La confianza del consumidor de diciembre se hundió 2.07 por ciento, debido, sobre todo, a la caída del índice que mide cómo estará la economía dentro de 12 meses, el cual cayó 2.65 por ciento.

Así, el bajo consumo hace que todo el sector minorista esté deprimido: en el periodo de enero a noviembre de 2014, el personal ocupado apenas ha crecido 1.6 por ciento.

A su vez, las remuneraciones por persona apenas han mejorado 0.9 por ciento comparado con 3.3 por ciento en el mismo periodo de 2013.

En ese sentido hay que recalcar que las remuneraciones por persona se han contraído en los últimos cuatro meses, llegando a hundirse a una tasa anual de 4.9 por ciento en noviembre, el peor registro desde la caída de seis por ciento en junio de 2009, cuando México salía de la crisis.

El IGAE, indicador que determina la medición de la actividad económica de forma mensual, defraudó a su vez en noviembre.

El crecimiento fue de dos por ciento a tasa anual, cifra por debajo de 2.3 por ciento que esperaba el mercado.

En octubre su expansión fue de 2.7 por ciento, revisado al alza de una lectura preliminar de 2.5 por ciento.

La desaceleración se observó tanto en el sector terciario, es decir, en actividades de comercio y servicios, que pasó de tres por ciento en octubre a 2.3 por ciento en noviembre, y el secundario, actividades industriales, de 2.5 a 1.8 por ciento. Por su parte el sector primario, actividades agropecuarias, de poco peso en el índice, se recuperó de una caída de 1.7 por ciento en octubre a un alza de 0.7 por ciento un mes después.

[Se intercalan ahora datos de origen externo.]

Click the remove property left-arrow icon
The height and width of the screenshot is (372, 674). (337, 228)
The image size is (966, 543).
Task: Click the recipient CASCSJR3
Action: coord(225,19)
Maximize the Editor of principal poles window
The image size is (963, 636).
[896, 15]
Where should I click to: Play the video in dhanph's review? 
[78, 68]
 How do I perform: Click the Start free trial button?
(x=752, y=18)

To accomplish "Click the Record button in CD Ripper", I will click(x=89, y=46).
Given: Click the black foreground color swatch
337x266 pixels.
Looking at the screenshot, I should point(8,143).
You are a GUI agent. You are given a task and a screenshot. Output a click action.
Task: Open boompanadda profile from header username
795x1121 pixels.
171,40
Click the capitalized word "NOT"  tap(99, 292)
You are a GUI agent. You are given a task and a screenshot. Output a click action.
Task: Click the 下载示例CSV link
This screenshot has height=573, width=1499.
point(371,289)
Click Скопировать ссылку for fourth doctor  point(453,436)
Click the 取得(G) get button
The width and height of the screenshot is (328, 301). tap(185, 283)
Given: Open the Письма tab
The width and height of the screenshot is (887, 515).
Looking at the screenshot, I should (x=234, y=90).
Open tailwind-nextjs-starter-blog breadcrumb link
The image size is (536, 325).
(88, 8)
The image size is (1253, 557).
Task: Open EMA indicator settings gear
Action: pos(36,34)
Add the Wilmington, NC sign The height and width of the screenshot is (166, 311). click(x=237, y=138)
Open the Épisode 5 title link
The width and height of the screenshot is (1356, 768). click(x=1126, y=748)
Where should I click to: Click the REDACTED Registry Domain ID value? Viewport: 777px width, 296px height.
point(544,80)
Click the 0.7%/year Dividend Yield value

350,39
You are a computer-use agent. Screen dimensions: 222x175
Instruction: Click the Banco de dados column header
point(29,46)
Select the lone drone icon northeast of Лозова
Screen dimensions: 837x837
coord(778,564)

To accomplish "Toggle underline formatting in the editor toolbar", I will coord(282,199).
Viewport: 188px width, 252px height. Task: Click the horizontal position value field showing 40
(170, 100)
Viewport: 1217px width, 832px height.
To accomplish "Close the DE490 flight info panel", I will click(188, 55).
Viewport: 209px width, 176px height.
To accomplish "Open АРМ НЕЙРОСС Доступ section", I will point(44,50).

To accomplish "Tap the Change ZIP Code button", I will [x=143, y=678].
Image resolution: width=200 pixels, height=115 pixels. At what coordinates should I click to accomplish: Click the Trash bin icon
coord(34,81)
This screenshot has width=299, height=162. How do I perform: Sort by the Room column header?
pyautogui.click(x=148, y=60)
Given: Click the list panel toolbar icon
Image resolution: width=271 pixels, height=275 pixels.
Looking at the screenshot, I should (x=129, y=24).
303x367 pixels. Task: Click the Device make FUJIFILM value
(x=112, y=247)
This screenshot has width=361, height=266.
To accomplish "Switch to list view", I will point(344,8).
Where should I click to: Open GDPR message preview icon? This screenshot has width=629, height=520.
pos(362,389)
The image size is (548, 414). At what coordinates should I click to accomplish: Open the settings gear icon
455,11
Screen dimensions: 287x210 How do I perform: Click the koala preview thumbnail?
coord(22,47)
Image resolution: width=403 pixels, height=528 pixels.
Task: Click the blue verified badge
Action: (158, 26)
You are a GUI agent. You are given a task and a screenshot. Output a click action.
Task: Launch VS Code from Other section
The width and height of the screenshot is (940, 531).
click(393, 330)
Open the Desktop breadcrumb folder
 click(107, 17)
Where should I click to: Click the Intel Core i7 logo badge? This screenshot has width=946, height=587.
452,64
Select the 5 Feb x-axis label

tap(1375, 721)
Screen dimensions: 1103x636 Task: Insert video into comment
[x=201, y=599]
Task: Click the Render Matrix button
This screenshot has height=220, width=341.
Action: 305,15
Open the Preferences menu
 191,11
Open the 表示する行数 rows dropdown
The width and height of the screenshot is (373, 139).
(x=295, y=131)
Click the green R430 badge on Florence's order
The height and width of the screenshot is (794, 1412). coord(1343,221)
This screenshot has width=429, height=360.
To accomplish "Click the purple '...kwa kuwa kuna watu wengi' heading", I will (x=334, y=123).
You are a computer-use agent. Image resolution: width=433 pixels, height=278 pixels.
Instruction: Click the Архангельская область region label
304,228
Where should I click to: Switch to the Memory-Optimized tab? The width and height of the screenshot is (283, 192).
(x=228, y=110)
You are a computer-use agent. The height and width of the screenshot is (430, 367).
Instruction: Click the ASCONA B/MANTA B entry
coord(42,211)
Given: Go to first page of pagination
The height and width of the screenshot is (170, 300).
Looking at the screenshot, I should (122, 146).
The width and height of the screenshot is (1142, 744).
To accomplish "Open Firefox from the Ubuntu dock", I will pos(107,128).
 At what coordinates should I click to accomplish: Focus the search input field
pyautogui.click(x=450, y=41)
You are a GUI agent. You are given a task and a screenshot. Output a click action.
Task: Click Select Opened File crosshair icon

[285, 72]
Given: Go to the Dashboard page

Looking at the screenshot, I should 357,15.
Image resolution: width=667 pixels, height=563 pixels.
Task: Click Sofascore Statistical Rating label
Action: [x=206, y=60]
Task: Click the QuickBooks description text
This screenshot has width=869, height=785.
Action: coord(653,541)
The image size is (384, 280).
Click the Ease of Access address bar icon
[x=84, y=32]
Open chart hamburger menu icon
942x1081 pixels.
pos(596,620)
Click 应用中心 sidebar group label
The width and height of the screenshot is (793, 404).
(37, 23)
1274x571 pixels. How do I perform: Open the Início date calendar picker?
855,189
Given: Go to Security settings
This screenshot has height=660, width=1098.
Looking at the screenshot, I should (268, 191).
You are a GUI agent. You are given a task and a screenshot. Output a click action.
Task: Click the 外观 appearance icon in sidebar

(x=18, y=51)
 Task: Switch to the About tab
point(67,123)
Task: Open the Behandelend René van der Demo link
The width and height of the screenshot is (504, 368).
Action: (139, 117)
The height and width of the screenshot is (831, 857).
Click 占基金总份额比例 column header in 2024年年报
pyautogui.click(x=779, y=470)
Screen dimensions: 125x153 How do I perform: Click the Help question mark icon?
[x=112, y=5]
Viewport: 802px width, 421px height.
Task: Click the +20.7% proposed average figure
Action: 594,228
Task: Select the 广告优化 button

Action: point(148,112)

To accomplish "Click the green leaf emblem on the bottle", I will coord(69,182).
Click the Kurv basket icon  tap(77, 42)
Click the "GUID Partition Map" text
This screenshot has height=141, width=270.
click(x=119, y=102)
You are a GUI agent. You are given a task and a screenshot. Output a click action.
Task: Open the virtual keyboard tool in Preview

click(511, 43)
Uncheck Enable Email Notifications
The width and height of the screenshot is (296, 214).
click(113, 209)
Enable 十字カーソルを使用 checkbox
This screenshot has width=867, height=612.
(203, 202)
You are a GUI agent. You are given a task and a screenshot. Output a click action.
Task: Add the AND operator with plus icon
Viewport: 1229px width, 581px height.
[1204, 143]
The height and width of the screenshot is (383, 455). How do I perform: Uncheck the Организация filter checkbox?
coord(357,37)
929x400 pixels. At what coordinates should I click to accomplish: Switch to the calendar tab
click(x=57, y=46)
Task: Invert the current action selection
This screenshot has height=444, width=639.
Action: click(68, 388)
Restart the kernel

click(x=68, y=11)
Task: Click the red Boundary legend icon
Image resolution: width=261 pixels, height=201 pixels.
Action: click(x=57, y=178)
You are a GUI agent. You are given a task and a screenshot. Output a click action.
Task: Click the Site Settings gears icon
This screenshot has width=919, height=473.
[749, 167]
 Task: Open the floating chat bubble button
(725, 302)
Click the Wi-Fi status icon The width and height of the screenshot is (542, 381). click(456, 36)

Lo malo. Pero el gran forajido de la economía mexicana es el colapso del precio del petróleo, cuyo impacto ya se empieza a sentir.

Pese a las famosas coberturas, el descalabro ha sido tan monumental que apenas terminando el primer mes del año, el gobierno tuvo que hacer lo inevitable: recortar el gasto público.

El objetivo, pensando ya en años venideros, es preservar la disciplina fiscal, evitar que el déficit se vaya de las manos y se traduzca en mayor deuda. El desequilibrio externo, por otro lado, estará parcialmente compensando por la vitalidad de las exportaciones manufactureras.

No hay que perder de vista que las exportaciones petroleras, en diciembre, se despeñaron 43.7 por ciento y en todo 2014 reportaron una contracción anual de 13.2 por ciento.

Ante los peligros de que los fundamentales de México se dañen y provoquen turbulencias en el peso y los mercados, el gobierno decidió reducir el gasto público en 124 mil 300 millones de pesos, cifra equivalente a 0.7 por ciento del PIB.

Entre los planes abortados está el tren de pasajeros en la península del Yucatán y el de alta velocidad de México a Querétaro. El plan afectará al crecimiento económico, aunque el gobierno mantiene su expectativa de un crecimiento del PIB de entre 3.2 y 4.2 por ciento para este año. Nuestro pronóstico para 2015 es de 2.9 por ciento

De entre lo bueno, lo feo y lo malo, parece que la parte más perversa ha primado. La Bolsa Mexicana de Valores (BMV), en enero se hundió 5.1 por ciento, su peor desempeño mensual desde febrero del año pasado, mientras que en el tipo de cambio, el peso perdió fuerza frente al dólar y la paridad cambiaria concluyó en un mínimo desde marzo de 2009, rozando 15 pesos por dólar. Eso sí, la tasa de diez años se hundió a 5.24 por ciento.

Eso, en parte, se debe a esos esfuerzos por mantener las finanzas públicas sanas. Pero también a que en el resto del mundo los bancos centrales inyectan dinero y las tasas caen ante la debilidad económica del planeta.